If you don't understand the reasons given for turning down your application, ask for more information. Sometimes it can be hard to determine exactly why your application was not approved, because these decisions involve a lot of different factors. Don't be shy about asking, though, since the information you receive may help you improve your credit so you can qualify in the future.

You may be denied credit for various reasons, including not meeting the creditor's minimum income requirement or not being at your address or job for the required amount of time.
If your loan application was rejected because of insufficient income to afford the house you want or you have insufficient funds for closing costs and a down payment, you could consider loan programs for low to moderate income borrowers with lower down payment requirements, such as an FHA loan or VA loan.

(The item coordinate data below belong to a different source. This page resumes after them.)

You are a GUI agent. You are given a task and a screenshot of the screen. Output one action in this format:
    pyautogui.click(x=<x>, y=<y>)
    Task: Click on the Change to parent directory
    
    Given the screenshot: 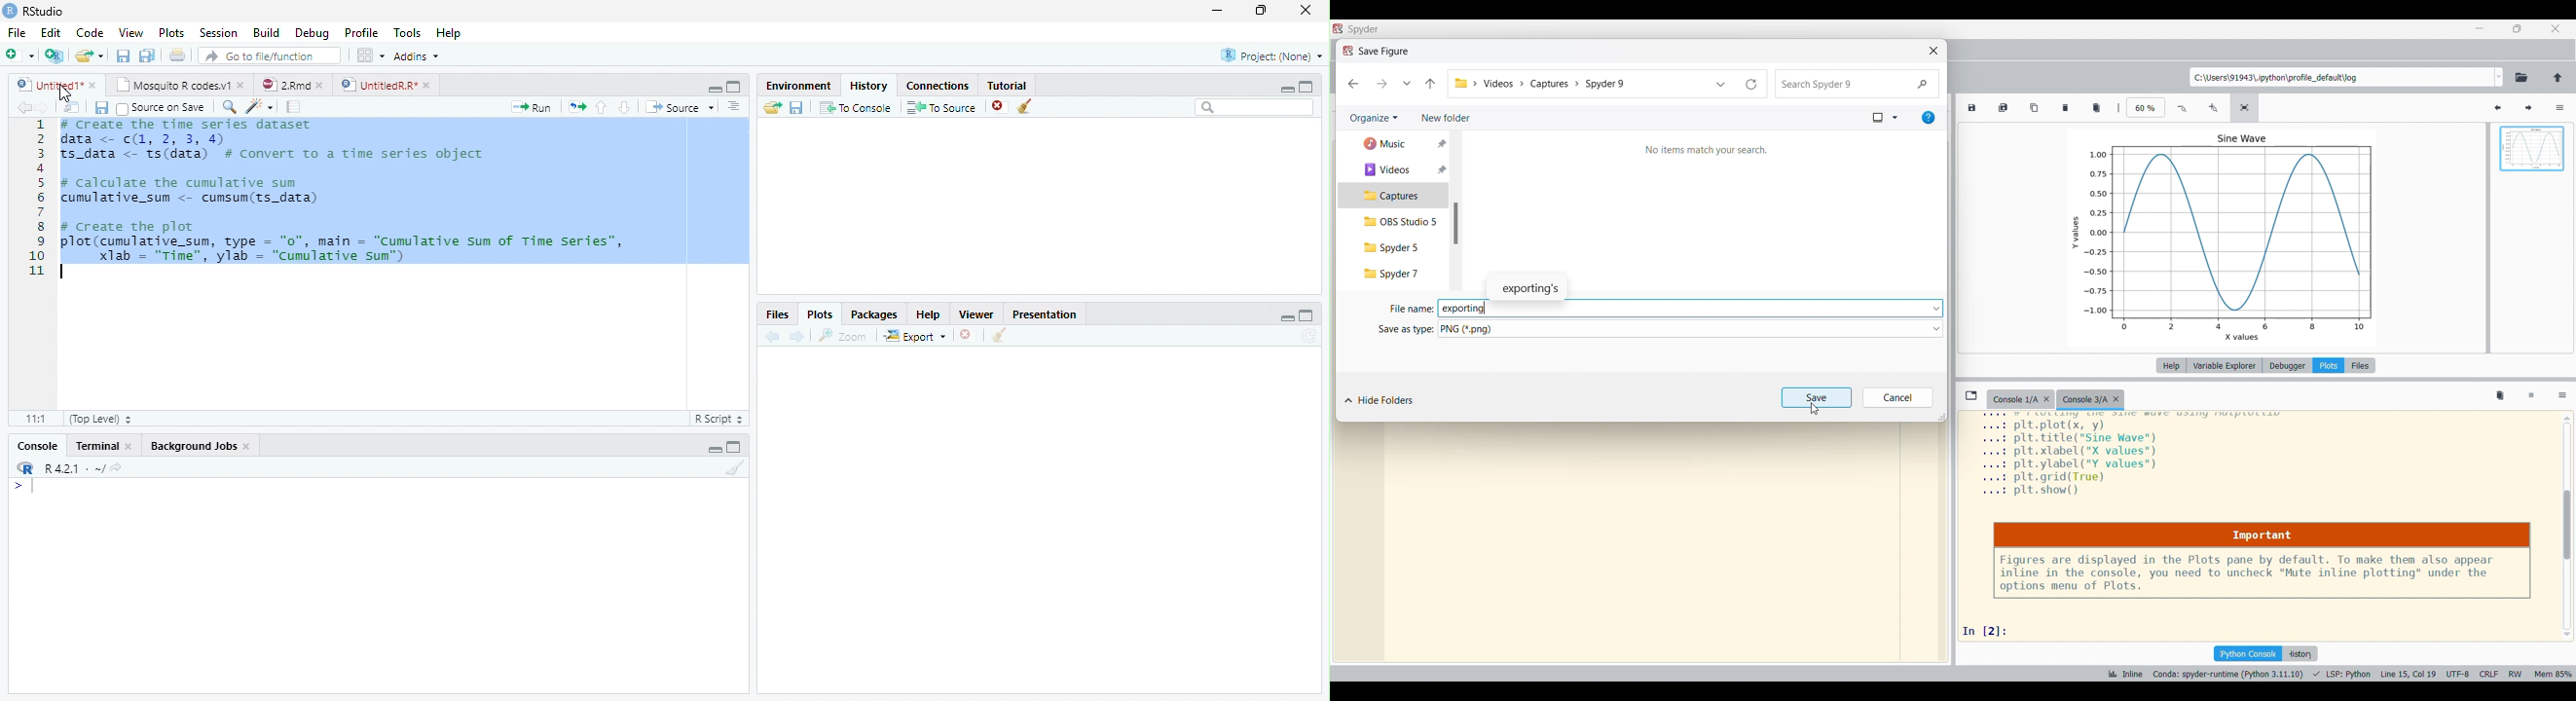 What is the action you would take?
    pyautogui.click(x=2558, y=77)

If you requested the loan amount which is larger than 95 percent of the appraised property value, the chances are that loan will be denied.

In this situation:

  • You can try to renegotiate with the seller for the purchase price to lower the loan amount
  • Make an additional down payment to cover the difference between the appraised value and purchase price
  • If you think the appraiser undervalued the property suggest that the lender reexamine the appraisal
  • If your loan is turned down because of a poor credit report, you are entitled to a free copy of that report. You must request it within 60 days, so don't wait to order it. Read your report carefully to make sure it is accurate and complete. Once you have a copy of your credit report, you should check for errors and fix any errors by disputing them with the credit report agency. If you believe that mistakes on your report led to the rejection of your application, you can ask the credit bureau to send a corrected copy to the lender. Follow up with the lender to find out if your application can be reevaluated.
  • Finally, you can try again. All lenders have different approval standards. Just because you did not get a loan from one financial institution doesn't mean you can't get one somewhere else. Try again with another company. Just don't apply for more than four or five loans in a six-month period.
    When you are ready to shop for a loan, you can work directly with a lender or with a mortgage broker representing many individual lenders. Direct lenders are lending their own money, have in house programs and make the final decision on your application. Mortgage brokers are intermediaries who represent many lenders and loan programs from which to choose.